Dataflow configuration#
APIs to configure DataFlows which have been requested from a CmdProgram.
Each VPU task launch consists of a cupva::Executable associated with a number of Dataflows via the cupva::CmdProgram object. The Dataflows are used to describe the required DMA configuration; these APIs therefore allow programming the PVA’s DMA engine.
The DataFlow APIs accept cuPVA device pointers, which have been allocated by the client. These allocations must be appropriate for the intended use by the PVA’s DMA engine. Buffers must be allocated with correct access permissions. Output buffers must have write permissions and input buffers must have read permissions. The buffers must be large enough such that the DMA accesses are within the allocated buffer range. Allocating a buffer with cupva::mem:Alloc will result in a buffer which may be read/written by the PVA’s DMA engine.

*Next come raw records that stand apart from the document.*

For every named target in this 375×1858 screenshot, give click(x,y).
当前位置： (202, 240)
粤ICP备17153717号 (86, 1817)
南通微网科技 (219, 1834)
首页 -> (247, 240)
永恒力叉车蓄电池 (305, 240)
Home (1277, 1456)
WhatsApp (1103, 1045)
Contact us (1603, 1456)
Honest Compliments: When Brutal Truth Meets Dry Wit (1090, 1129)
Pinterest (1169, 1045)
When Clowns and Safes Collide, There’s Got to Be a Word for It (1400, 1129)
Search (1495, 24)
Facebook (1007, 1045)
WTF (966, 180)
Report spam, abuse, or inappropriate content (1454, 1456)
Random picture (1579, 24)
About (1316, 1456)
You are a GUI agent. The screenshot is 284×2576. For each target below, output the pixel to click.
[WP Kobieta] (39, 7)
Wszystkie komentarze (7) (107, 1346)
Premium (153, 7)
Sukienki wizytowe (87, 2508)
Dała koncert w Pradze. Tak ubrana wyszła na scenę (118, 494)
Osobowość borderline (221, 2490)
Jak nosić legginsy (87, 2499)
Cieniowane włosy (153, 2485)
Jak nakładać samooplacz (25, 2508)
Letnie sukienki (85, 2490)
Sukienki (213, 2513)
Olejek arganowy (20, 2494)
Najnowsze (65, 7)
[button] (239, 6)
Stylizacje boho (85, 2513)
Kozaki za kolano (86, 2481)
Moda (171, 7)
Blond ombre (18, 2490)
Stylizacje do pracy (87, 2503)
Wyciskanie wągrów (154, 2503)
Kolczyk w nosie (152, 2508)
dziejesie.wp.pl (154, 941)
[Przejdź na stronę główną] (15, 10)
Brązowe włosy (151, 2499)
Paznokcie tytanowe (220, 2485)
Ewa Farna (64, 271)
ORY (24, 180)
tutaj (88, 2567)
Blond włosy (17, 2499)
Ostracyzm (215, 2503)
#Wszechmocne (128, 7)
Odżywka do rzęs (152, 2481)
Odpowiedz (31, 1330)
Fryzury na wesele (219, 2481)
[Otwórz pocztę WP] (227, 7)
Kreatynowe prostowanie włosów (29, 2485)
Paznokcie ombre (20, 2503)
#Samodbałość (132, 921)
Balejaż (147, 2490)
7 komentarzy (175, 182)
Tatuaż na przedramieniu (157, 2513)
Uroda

Specifying DataFlows which require VPU triggering creates a contract between the host DataFlow setup code and the device DataFlow triggering code. The user must ensure that any cupva::CmdProgram containing DataFlows which require VPU triggering are submitted with a cupva::Executable. This cupva::Executable must ensure that all DataFlows are triggered to completion. The CmdProgram will not be considered completed by the system until all DataFlows have been completely triggered.
Classes#
- cupva::BaseDataFlow
DataFlow base class.
- cupva::GatherScatterDataFlow
The GatherScatterDataFlow provides the ability to load data from arbitrary addresses or store data to disparate locations in external memory.
- cupva::RasterDataFlow
RasterDataFlow is a DataFlow abstraction for processing tiles by raster scanning.
- cupva::SequenceDataFlow
SequenceDataFlow describes data transfers which execute sequentially.
- cupva::SequenceDataFlowTransfer
Represents a transfer within a SequenceDataFlow .
- cupva::TensorDataFlow
TensorDataFlow is a DataFlow abstraction for accessing 3D tiles.
Enumerations#
- uint32_t cupva::GranType
Enumeration of dataflow trigger granularity.
- uint32_t cupva::PadDirType
Define PadDirType as uint8_t using one-hot encoding.
- uint32_t cupva::PadModeType
Enumeration of dataflow-padding types.
- uint32_t cupva::ScanOrderType
Scan orders of tiling an image.
- uint32_t cupva::TransferModeType
SequenceDataFlowTransfer sequencing mode.
Enumerations#
-
enum class cupva::GranType : uint32_t#
Enumeration of dataflow trigger granularity.
This controls the boundary where the VPU-DMA handshake occurs during execution of a StaticDataFlow. At each handshake boundary, the VPU engine must synchronize the DataFlow and re-trigger before the dataflow will continue.
TILE: handshake occurs after transferring each tile.
DIM1: handshake occurs after transferring niter1 tiles, where niter1 is the first dimension of the transfer in VMEM (see srcDim1/dstDim1)
DIM2: handshake occurs after transferring niter2 iterations of dim2, where niter2 is the second dimension of the transfer in VMEM (see srcDim2/dstDim2)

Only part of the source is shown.